Marking a significant milestone, oil & gas entity Calima Energy Limited (ASX:CE1) has entered a binding agreement to acquire 100 per cent of the issued share capital of Blackspur Oil Corp.

Blackspur is a conventional oil-weighted energy producer of Canada, which holds high-quality producing O&G assets in two key areas within Alberta, at Thorsby and Brooks.

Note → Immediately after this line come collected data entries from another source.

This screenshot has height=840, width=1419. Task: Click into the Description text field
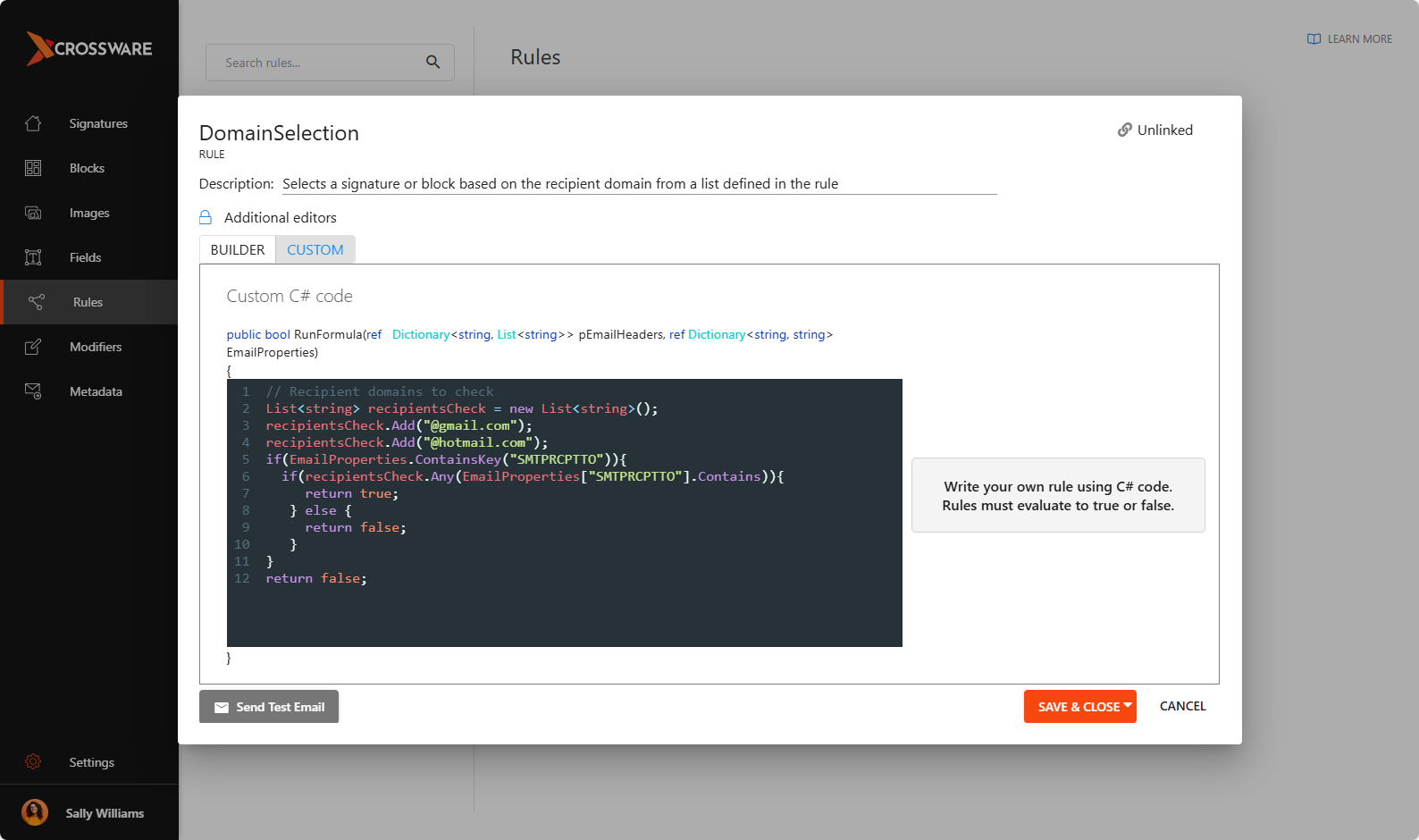(638, 184)
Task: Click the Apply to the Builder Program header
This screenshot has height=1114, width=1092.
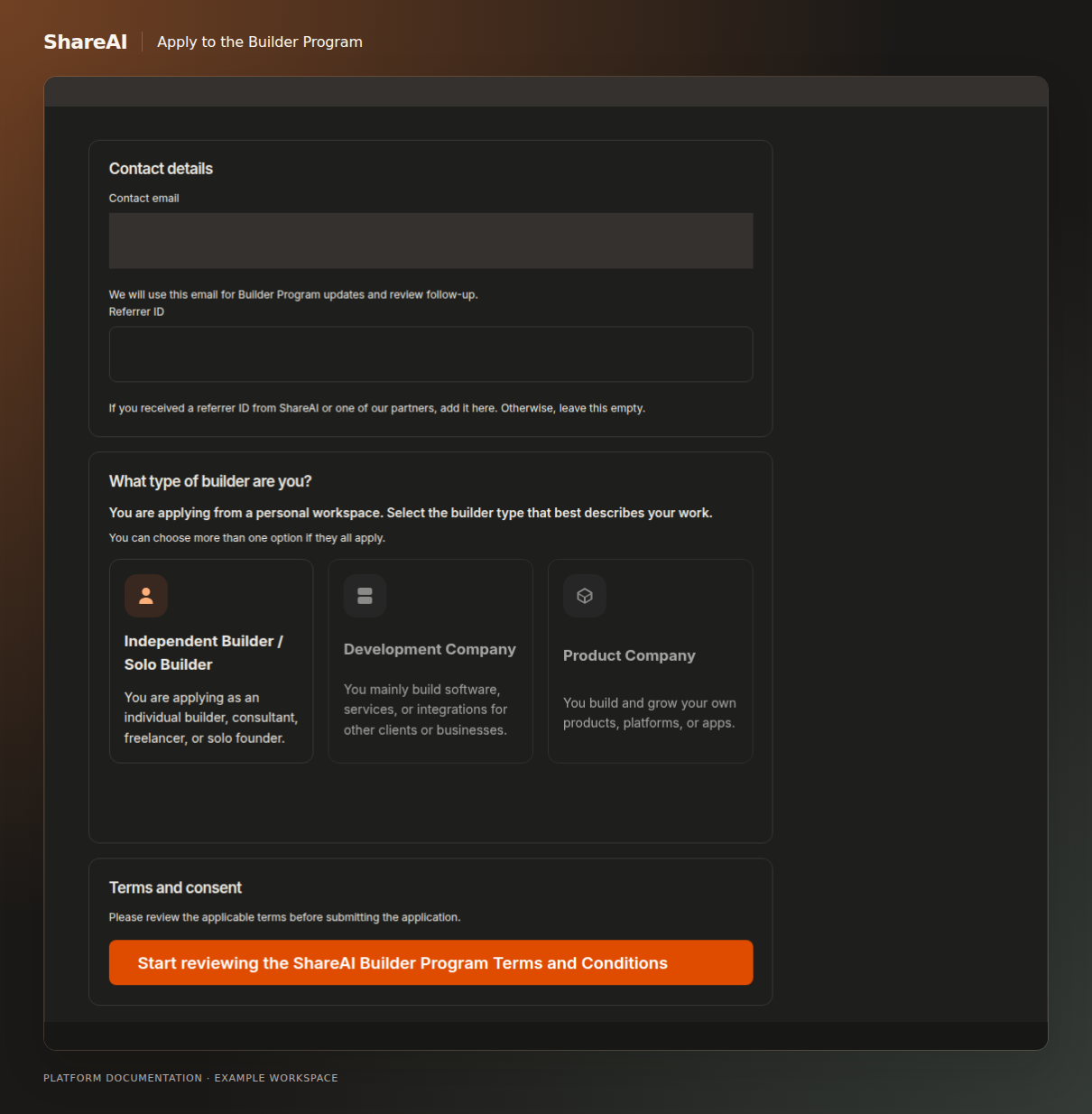Action: point(260,42)
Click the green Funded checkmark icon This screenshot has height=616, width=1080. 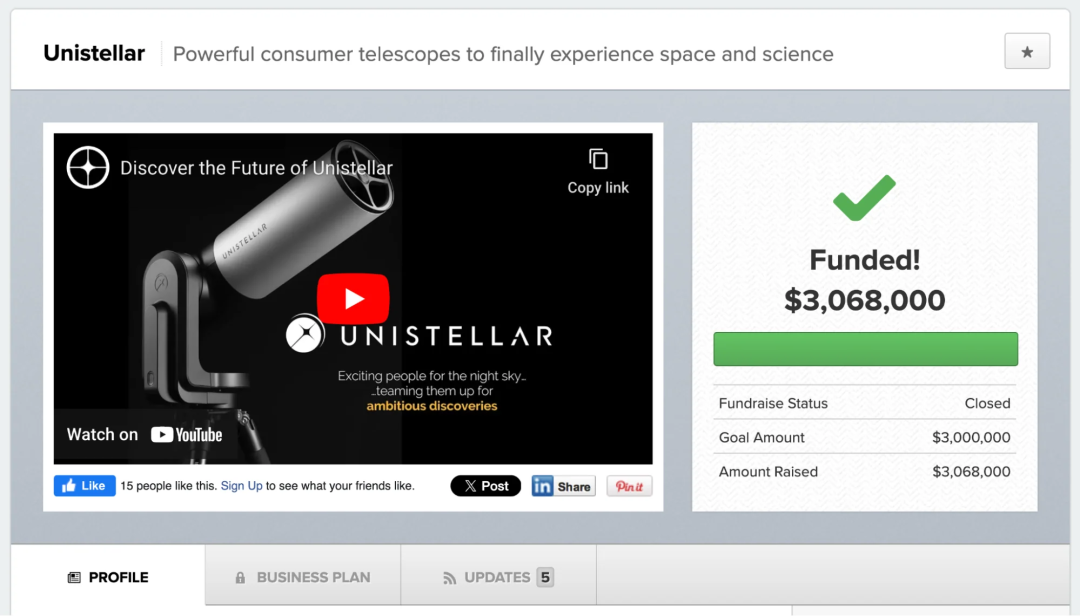click(x=864, y=198)
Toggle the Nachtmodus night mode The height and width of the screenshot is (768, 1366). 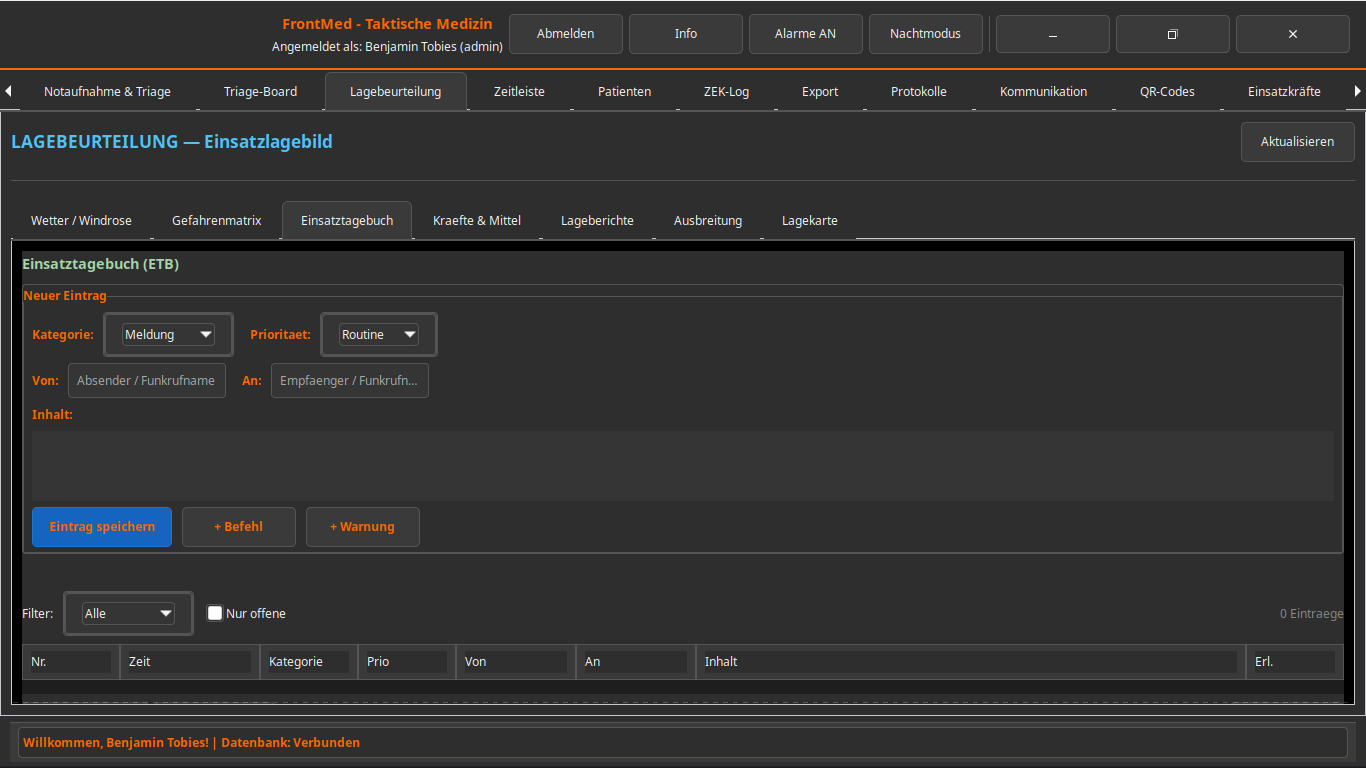pyautogui.click(x=925, y=34)
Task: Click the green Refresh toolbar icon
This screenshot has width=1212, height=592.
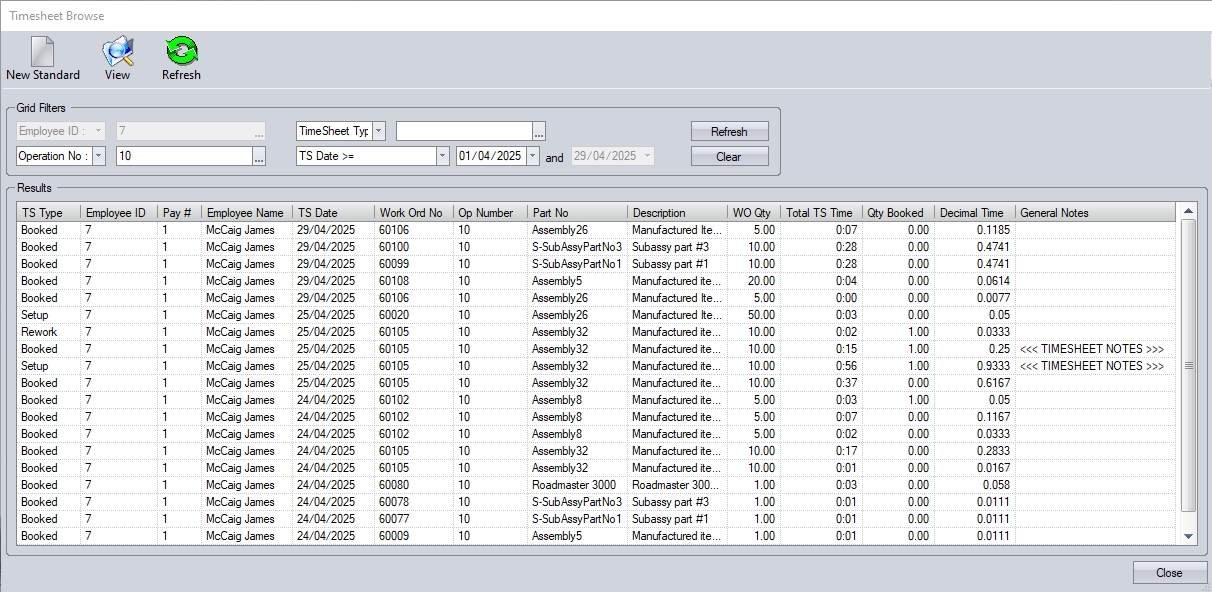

These two high-grade assets of Blackspur have Total Proved (1P) reserves of 16.7 MMboe, Total Proved and Probable (2P) reserves of 22.5 MMboe and Proved Developed Producing (PDP) reserves of 5.4 MMboe.

Calima’s successful merger with Blackspur will transform the Company into a high-margin O&G producer leveraged to West Texas Intermediate (WTI) pricing & targeting over 5,500 boe/d by December 2022. Besides, the merger will provide the Company with exposure to increasing natural gas prices through its strategic assets in the Montney Formation.

Must Read: Calima Energy (ASX:CE1) Unlocking High-Grade Potential of Montney Formation

Let us quickly glance through the key details of Calima’s acquisition deal with Blackspur:

Acquisition Consideration

The merger deal is valued at C$60,000,000, including C$43,000,000 in debt as well as working capital adjustments. Moreover, the deal includes all reserves, production, assets, and the management team of Blackspur.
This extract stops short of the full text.